In McAllen, Texas, Martha Sanchez doesn't dare drink the water that runs out of the tap, for fear of getting sick. In Augusta, Georgia, Sunny Johnson, a single mother of two, thinks that working full-time as a certified nursing assistant should earn her a wage that puts her above the poverty line. (It doesn't.) In San Francisco, California, Cathleen Muhammad wants justice and good health for her children, who appear to have been made seriously ill by exposure to asbestos from a nearby construction site.
These three stories exemplify the different struggles families are facing in America today; meanwhile we have 37 million people -- 7.7 million families -- living in poverty.
As the country prepares to elect the next president of the United States pundits and politicians will certainly talk about 'working families' -- 'middle class families' -- and 'poor families.' Isn't it time we address the needs of America's families collectively?
All families despite their economic status -- be they two parent or single parent families -- share the same goal: to provide for their families and ensure a bright future for their children. America's families rise and fall together.
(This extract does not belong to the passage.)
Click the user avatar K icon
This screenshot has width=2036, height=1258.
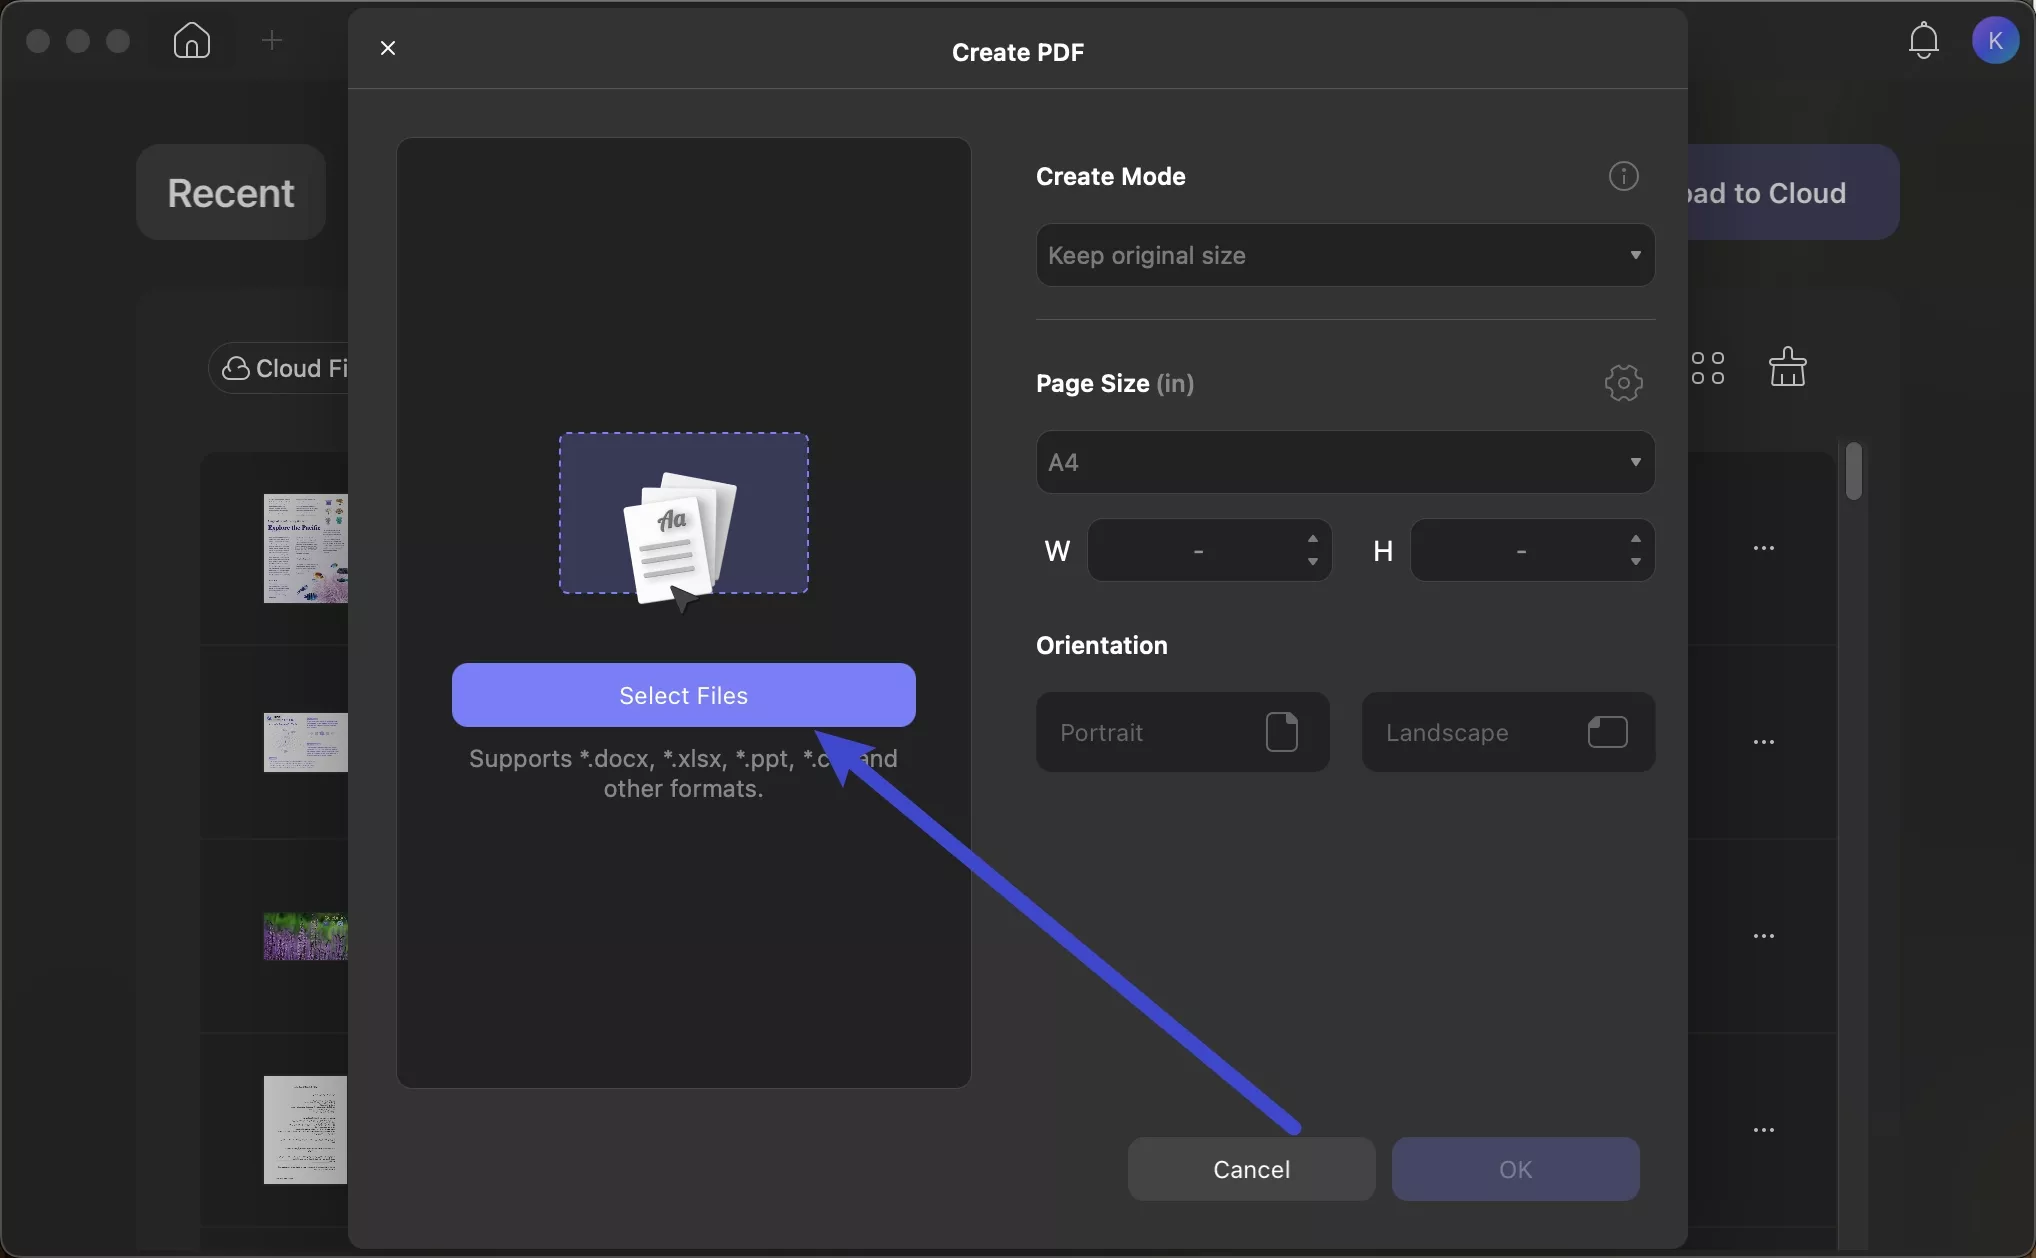tap(1996, 40)
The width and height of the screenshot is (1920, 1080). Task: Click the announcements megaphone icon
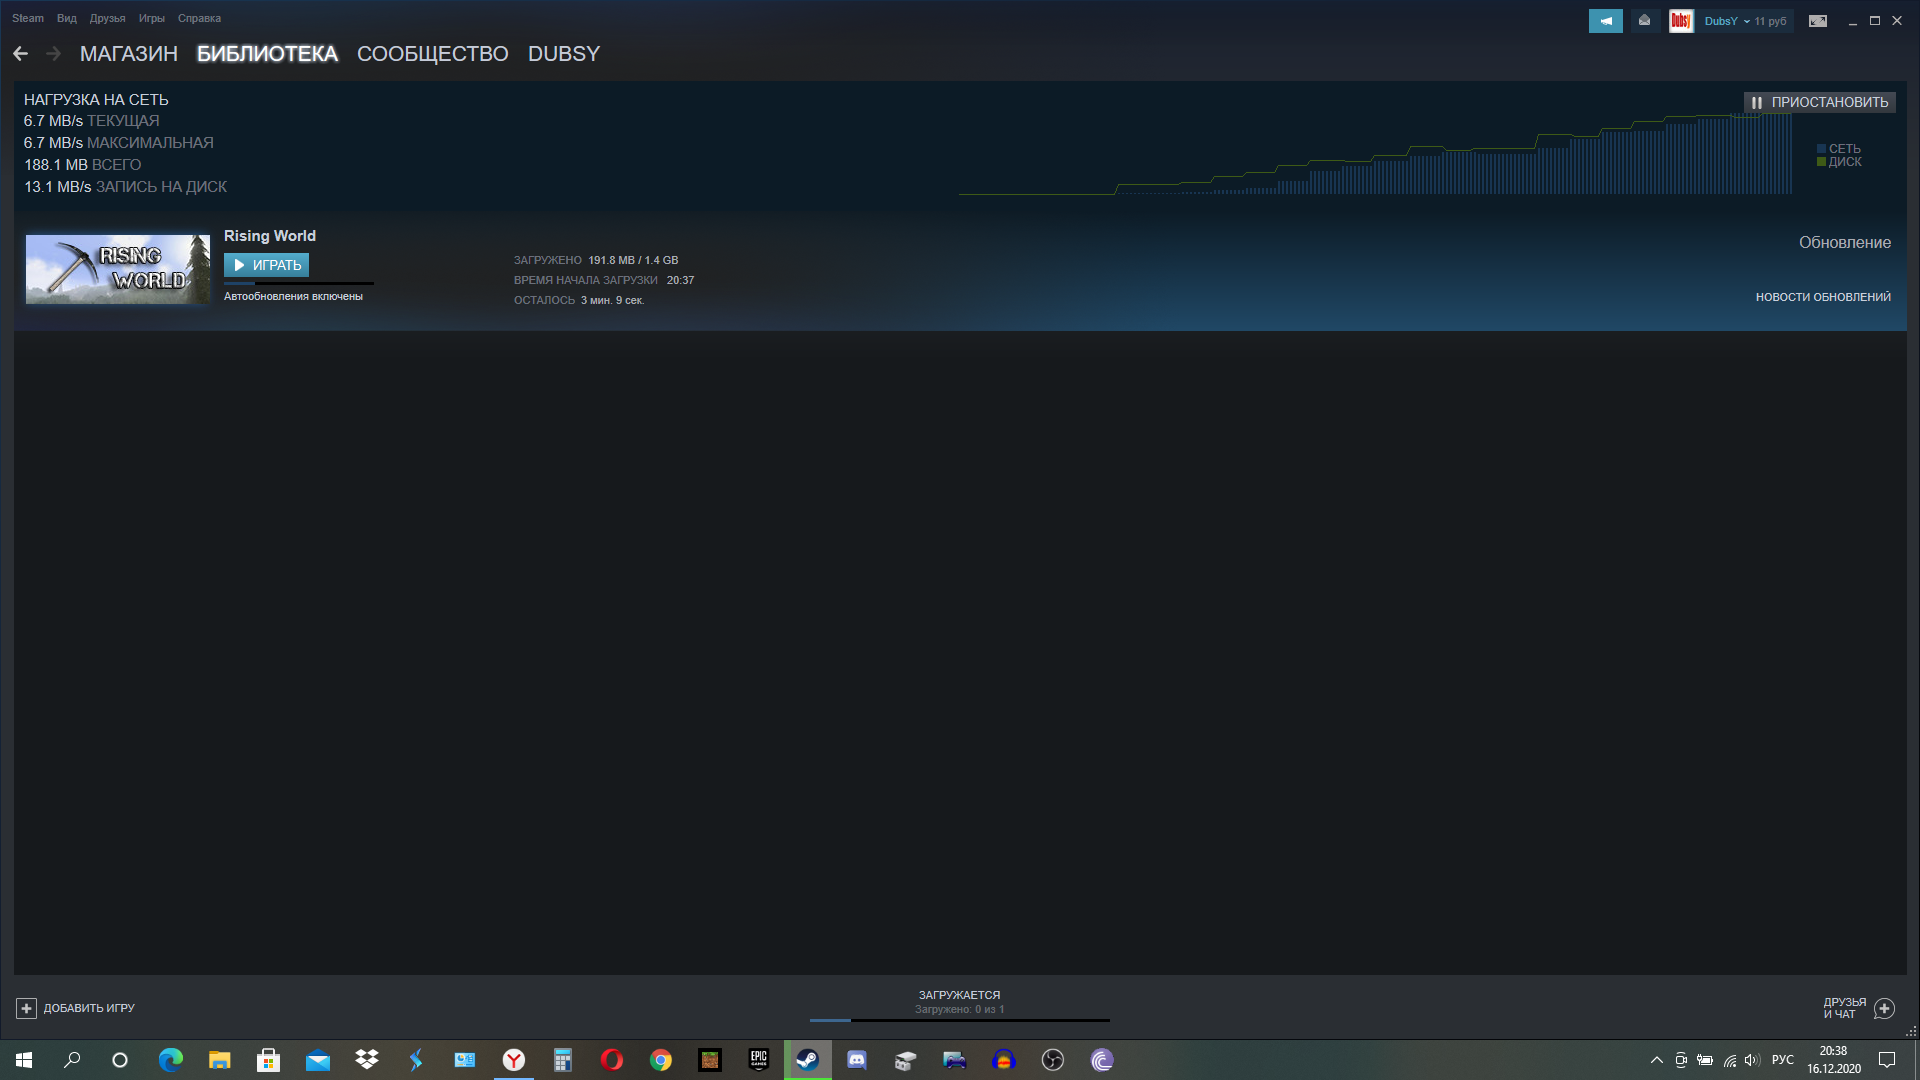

Last year, Marguerite Casey Foundation launched the Equal Voice for America's Families campaign -- a campaign designed to hear directly from families as to the challenges they face and to change how we as a country address the social and economic needs of our families.
Between January and June 2008, approximately 12,000 families from diverse backgrounds, often with children in tow, gave up their weekends and evenings to participate in 65 Equal Voice town hall meetings held across America. At each town hall meeting, they were inspired, engaged and motivated. Families conveyed not only a sense of urgency but also their desire to be directly involved in the creation of policies that affect them -- to be drivers of change.
They tied family stability to living-wage jobs, affordable housing, quality healthcare and education. They let us know that their well-being is not tied to a single issue and that piecemeal solutions have failed to address the complexities of their lives. The testimonies of families at the town hall meetings have been synthesized into a cohesive National Family Platform.
On September 6, 2008, at a multicity convention of 15,000 families in Birmingham, Chicago and Los Angeles, we will release the Equal Voice for America's Families National Family Platform and call on the country, lawmakers and the next president of the United States to adopt a comprehensive approach to addressing the issues and challenges that families face.
Families are the backbone of our nation and no family should live in poverty. Everyone who works hard should be able to advance and participate fully in the economic, political, and cultural life of the nation. To do so America's families need income equality and the opportunity to build wealth to insure upward mobility and equal outcomes.
We can no longer ignore that single issued policy solutions are failing families. The needs of families must be addressed universally.
The strength of our country depends on the strength of our families. It's time we listened to the voices of America's families.